The injured vampires passed by me and were almost to the exit when the broken door suddenly rose from the floor and slammed shut. I hadn't seen a hand or anything. It just closed. Both the male and female vampire tried to open it, but it wouldn't budge.
"Watch out," I said, as I dodged a new vampire who was clumsily reaching for me. It would be a few minutes before they fully understood their strength. I didn't want to be here when that happened. New vampires were incredibly strong, but they weren't the best fighters.
I rushed the door, throwing my shoulder into it. It should've given way under the pressure, but it remained solid. I placed my palm against the metal. My skin hummed. Magic. Someone had trapped us inside. There’s only one person I knew who could do something like this—the witch, Victor’s informant.
"Get behind me," I yelled at the two injured vampires. They scurried at my back, but the woman fell to the ground unable to support herself. I grabbed her arm and dragged her behind me.

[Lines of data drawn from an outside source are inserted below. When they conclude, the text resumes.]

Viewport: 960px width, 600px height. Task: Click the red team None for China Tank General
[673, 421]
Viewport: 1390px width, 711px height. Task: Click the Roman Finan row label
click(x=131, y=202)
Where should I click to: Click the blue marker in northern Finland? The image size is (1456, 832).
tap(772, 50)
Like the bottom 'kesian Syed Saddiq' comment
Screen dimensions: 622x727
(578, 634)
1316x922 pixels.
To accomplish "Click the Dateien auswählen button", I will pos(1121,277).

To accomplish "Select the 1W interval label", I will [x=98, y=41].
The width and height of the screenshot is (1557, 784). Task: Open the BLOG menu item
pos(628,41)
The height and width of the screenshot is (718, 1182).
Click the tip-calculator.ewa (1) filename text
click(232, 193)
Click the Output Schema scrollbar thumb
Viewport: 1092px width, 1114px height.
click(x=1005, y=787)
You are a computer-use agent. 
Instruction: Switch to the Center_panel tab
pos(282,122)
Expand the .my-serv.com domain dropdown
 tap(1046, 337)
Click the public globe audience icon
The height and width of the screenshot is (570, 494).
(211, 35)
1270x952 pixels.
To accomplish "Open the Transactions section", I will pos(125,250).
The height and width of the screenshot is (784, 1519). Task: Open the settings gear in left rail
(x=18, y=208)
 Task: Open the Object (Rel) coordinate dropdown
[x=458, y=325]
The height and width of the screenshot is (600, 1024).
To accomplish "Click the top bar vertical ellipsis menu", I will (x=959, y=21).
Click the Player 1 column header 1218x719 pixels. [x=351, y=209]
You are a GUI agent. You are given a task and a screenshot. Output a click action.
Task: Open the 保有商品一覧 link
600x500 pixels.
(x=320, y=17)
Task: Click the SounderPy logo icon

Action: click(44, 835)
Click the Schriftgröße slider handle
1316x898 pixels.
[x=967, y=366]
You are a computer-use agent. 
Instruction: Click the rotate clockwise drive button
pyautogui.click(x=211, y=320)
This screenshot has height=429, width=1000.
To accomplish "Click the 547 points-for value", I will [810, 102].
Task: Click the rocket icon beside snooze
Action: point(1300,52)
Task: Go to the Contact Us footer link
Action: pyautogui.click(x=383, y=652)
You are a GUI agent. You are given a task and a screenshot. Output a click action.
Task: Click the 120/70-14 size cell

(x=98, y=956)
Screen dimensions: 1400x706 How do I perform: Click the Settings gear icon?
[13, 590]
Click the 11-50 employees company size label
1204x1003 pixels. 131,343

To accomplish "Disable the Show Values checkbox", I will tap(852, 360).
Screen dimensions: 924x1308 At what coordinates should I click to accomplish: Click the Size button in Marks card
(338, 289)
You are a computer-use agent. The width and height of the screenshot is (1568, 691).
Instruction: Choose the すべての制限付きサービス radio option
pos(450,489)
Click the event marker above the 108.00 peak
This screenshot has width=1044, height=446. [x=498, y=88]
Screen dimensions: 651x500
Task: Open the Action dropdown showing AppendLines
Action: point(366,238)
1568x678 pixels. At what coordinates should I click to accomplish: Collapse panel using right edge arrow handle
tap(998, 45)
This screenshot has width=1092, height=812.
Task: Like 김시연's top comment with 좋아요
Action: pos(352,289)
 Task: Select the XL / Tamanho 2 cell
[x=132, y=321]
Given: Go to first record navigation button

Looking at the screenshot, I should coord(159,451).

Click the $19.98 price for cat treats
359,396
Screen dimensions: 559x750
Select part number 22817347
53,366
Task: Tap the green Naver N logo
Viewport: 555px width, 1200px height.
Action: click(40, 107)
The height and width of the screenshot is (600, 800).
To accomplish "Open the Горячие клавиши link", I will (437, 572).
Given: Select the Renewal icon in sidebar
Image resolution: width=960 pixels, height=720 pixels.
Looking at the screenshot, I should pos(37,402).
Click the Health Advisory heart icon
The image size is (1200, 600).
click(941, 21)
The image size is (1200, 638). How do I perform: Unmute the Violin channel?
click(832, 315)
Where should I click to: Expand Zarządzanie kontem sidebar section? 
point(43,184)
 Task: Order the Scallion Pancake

New vampires unearthed themselves at a staggering rate. There was at least a dozen standing between the wolf and me, eyeing each of us hungrily. I didn’t think the Physician had been expecting this.
He must've thought the same thing, because he swiveled around and bounded up the stairs as if attempting to hide. That would've been impossible. Most of the walls of the small office had been destroyed.
Two vampires lunged for me at the same time. I swiped upward, decapitating the head of one, then spinning and doing the same to the other. They burst into a cloud of ash. Three vamps erupted through the dust to attack me. I dropped low and cut off the legs of two of them, giving me enough time to grab a dagger from within my jacket. With both hands armed, I was ready for battle.